Remittances rise 8pc in July-Feb
KARACHI: Remittances from Pakistani citizens working abroad increased 8 percent to $20.1 billion in the eight months of this fiscal year, the central bank data showed on Thursday.
The flow of remittances to the country saw an upward trend in July-February FY2022 on the back of incentives given to overseas Pakistanis for sending money home through official channels.
An amount of $5.1 billion came into Pakistan in the form of workers’ remittances from Saudi Arabia in July-February FY2022, compared with $5.0 received in the corresponding period of last fiscal year, according to the State Bank of Pakistan figures.
In contrast, Pakistani expats employed in the UAE sent home $3.8 billion in the eight months of FY2022, a decline of four percent from a year earlier. Remittances from the United Kingdom rose 10 percent to $2.8 billion. These inflows received from the United States stood at $1.9 billion in July-February FY2022, showing an increase of 18 percent over the same period last year.
“With $2.2 billion of inflows during February 2022, workers' remittances continued their strong performance and have remained above $2 billion since June 2020,” the SBP said in a statement issued on the same day.
“In terms of growth, during February 2022, remittances increased by 2 percent on month-on-month basis despite fewer working days compared to January and fell by 2.7 percent on year-on-year basis,” it added.
A fall in YoY remittances in February was attributed to lesser travel restrictions and seasonal factors.
Remittances fell marginally in January, partly reflecting seasonality, but have grown in line with expectations so far this fiscal year, the SBP noted in the monetary policy statement this week.
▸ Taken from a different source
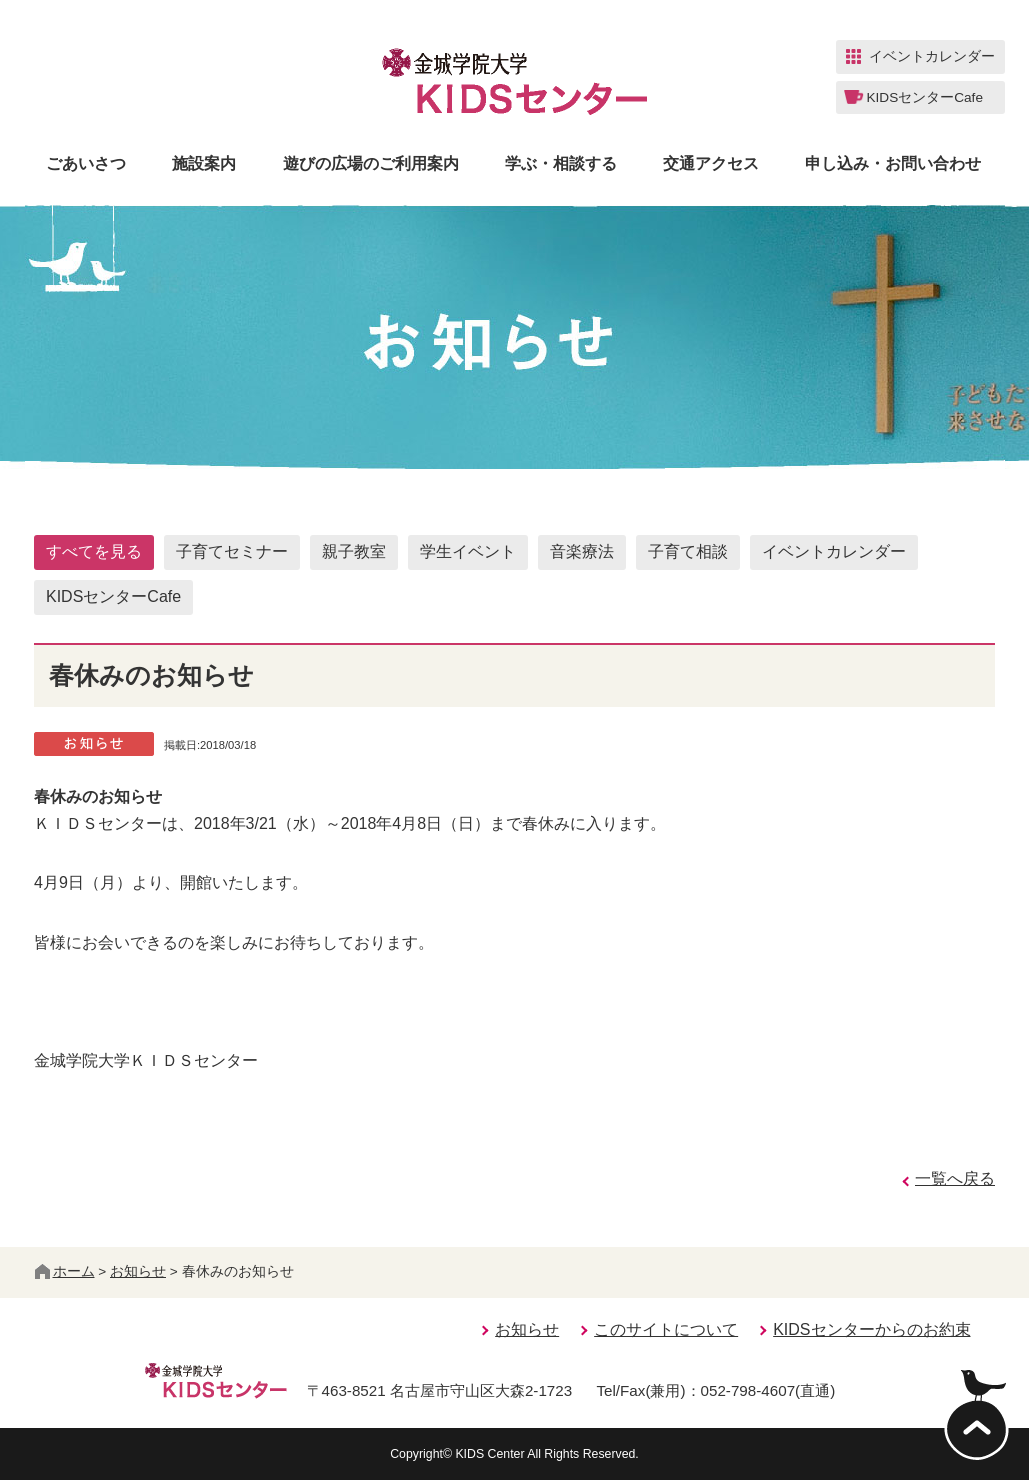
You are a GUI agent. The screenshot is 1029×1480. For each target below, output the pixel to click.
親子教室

Remittances are the major source of foreign exchange for the country. These flows help meet financing needs of the current account deficit. It would not be good for the country’s external current account if citizens living sent fewer remittances.
The SBP sees Russia-Ukraine conflict has brought a high degree of uncertainty to the outlook for international commodity prices and global financial conditions.
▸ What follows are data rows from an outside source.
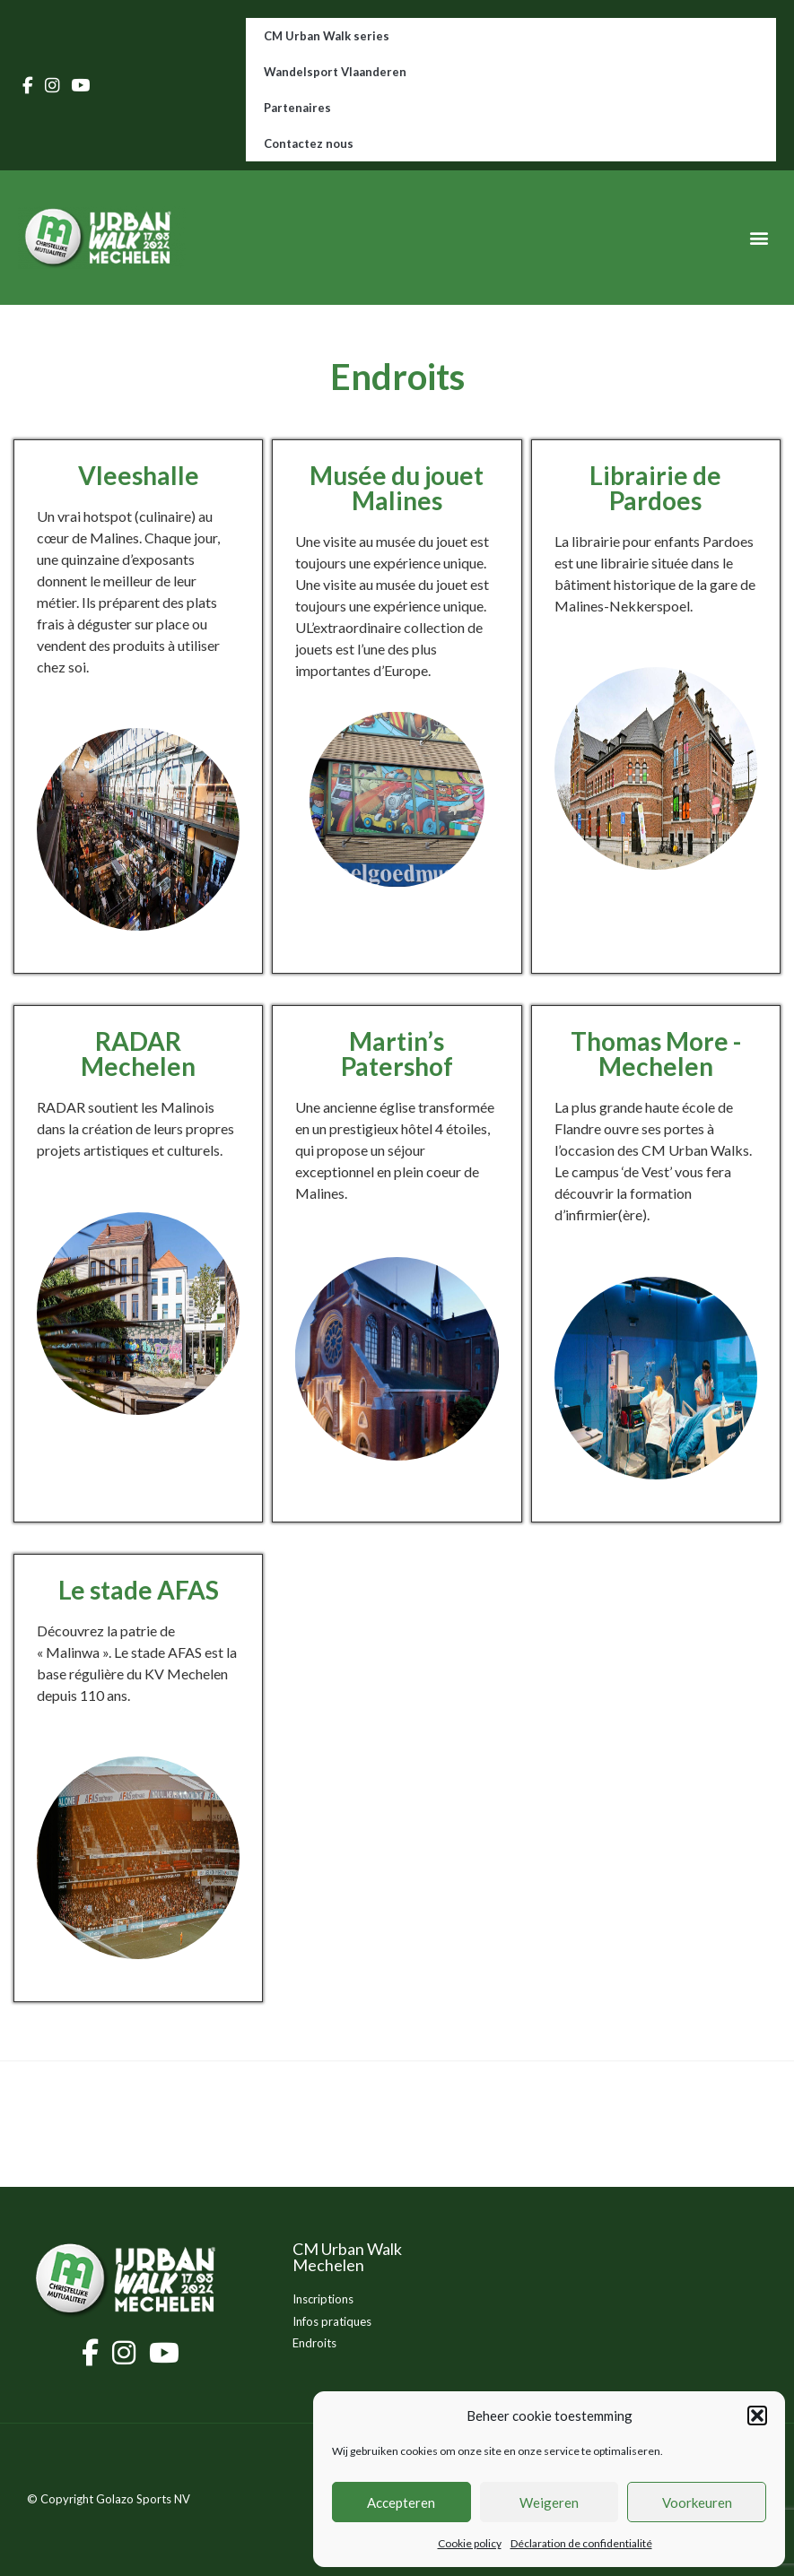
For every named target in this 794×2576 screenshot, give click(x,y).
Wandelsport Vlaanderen (335, 72)
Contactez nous (308, 143)
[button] (757, 2415)
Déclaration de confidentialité (581, 2543)
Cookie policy (470, 2543)
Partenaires (297, 107)
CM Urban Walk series (326, 36)
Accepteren (401, 2502)
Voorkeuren (697, 2502)
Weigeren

Continued adverse conditions on these fronts could pose challenges to the outlook for the current account deficit and inflation expectations, it warned in the monetary policy statement.
The current account deficit rose to $2.6 billion in January, this included a sizeable contribution from imports financed through loans and supplier credit, including oil and vaccines. Since these imports were concurrently financed with offsetting inflows in the capital and financial account, they did not undermine sustainability of the current account, the SBP said.
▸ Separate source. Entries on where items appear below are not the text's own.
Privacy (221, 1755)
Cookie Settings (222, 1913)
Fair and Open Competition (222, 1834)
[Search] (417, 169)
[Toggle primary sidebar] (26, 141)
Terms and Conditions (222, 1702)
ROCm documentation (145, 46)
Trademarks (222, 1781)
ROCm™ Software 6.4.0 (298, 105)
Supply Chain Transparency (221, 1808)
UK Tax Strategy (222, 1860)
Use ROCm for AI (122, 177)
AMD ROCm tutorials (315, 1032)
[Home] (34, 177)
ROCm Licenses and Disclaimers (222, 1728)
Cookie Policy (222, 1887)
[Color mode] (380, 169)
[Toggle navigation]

“Looking ahead, the non-oil current account deficit is expected to decline, as import growth continues to slow with moderating demand, while exports and remittances remain resilient. The outlook for the overall current account deficit is dependent on the path of international oil prices,” it added.
Khurram Schehzad, CEO at Alpha Beta Core, said with remittances clocking in at $2.2 billion for February (down 2.7 percent YoY), the current account deficit for the same month would be slightly below $1 billion, “hopefully”.
“The real issue with respect to the external account starts from March when oil prices went up by more than 30 percent within 10 days and came down half of this growth number so far. Coal and wheat with other food prices have gone up too, massively,” Schehzad said. There was need to watch out for imports, oil subsidy (petroleum supply crisis) and dollar against rupee, he said.
“Current account deficit would be higher than $1 billion, or about $1.5 billion, if services and income deficits continue to be over $700-800 million,” he added.